As for context and modifying configuration attributes, we don’t currently have anything in place for that. I think one of our team members may be working on context soon, but I’m not entirely sure. If you have ideas for that, feel free to share them.

yeah, just did that, it ran in the shell, but the mycroft-skills-container commands don’t work still. Im going to save my files delete mycroft and try again. Could be the fact that I set it up under phatez/Mycroft_AI/mycroft/mycroft-core as the tree.

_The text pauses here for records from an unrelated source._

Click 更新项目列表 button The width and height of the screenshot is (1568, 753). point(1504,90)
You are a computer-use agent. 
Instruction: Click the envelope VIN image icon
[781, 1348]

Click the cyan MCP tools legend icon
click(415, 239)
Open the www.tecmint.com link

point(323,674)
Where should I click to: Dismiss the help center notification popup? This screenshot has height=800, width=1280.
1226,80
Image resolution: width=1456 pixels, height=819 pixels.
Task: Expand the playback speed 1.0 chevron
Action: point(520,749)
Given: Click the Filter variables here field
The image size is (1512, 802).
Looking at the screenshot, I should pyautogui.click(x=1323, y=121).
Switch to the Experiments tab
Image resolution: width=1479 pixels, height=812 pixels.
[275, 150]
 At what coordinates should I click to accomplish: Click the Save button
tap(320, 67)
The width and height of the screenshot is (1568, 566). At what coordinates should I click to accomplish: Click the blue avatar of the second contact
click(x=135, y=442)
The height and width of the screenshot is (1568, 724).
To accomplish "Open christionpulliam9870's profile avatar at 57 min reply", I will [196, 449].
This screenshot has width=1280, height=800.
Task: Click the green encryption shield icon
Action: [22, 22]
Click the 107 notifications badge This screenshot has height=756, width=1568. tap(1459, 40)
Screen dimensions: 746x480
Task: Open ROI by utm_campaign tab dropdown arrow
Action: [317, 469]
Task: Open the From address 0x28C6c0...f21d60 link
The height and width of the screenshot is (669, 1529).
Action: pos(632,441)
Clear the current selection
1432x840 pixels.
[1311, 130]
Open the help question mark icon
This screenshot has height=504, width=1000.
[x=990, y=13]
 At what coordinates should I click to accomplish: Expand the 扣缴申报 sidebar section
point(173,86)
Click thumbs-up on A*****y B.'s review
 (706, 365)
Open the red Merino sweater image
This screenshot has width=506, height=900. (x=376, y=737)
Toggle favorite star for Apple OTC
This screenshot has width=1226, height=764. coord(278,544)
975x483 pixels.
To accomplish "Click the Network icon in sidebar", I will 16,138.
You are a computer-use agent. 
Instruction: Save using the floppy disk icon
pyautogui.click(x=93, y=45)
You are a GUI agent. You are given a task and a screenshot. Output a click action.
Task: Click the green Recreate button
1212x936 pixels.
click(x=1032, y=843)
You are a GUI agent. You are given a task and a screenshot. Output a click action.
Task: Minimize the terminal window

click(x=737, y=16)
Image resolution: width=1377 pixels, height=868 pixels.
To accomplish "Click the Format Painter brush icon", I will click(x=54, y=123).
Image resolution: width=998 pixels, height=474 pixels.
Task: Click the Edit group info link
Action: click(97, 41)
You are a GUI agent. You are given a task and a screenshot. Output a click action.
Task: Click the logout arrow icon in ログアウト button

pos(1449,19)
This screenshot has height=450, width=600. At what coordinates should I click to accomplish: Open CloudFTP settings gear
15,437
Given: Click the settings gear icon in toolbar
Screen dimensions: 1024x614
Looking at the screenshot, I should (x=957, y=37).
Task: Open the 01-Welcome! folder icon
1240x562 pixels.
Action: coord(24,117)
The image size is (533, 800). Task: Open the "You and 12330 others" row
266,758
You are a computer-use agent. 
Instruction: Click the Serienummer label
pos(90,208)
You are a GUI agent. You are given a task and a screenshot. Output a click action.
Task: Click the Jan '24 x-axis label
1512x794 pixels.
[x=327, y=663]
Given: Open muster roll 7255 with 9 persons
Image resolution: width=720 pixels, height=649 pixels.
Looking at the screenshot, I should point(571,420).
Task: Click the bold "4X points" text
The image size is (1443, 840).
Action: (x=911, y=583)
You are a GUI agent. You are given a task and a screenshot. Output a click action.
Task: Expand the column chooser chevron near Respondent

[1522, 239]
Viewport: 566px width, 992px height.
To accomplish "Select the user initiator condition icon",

I thought I changed all the relevant path data in all the files or at least most. I’ll try it this time with it being phatez/mycroft-core as recommended in the gnome shell readme file. Wouldn’t mind having the GUI interface that is seen briefly in the background here. But being able to debug mycroft from the terminal during interaction is key, that way I can see exactly where the problem is when I am tinkering with his brain (muah haha…)lol, sorry, couldn’t think of a better phrasing for that and I’m running late…again… just like every other day ^.^


*** edit: added update ***

Yup, tried using the docker instructions this time, and wasn’t able to get that to work, tried the Mycroft-AI-gnome-shell-extension and that failed. So I think ill revamp an old dell dimension 9200, I got when I fixed someones comp, and dedicate it solely to mycroft.

Same here. I’m Javascript guy and don’t know python. I just want to create some skills using Javascript, are there any examples? And since Mycroft is open, how can I have Mycroft send the user utterance query to my existing skills in Watson instead?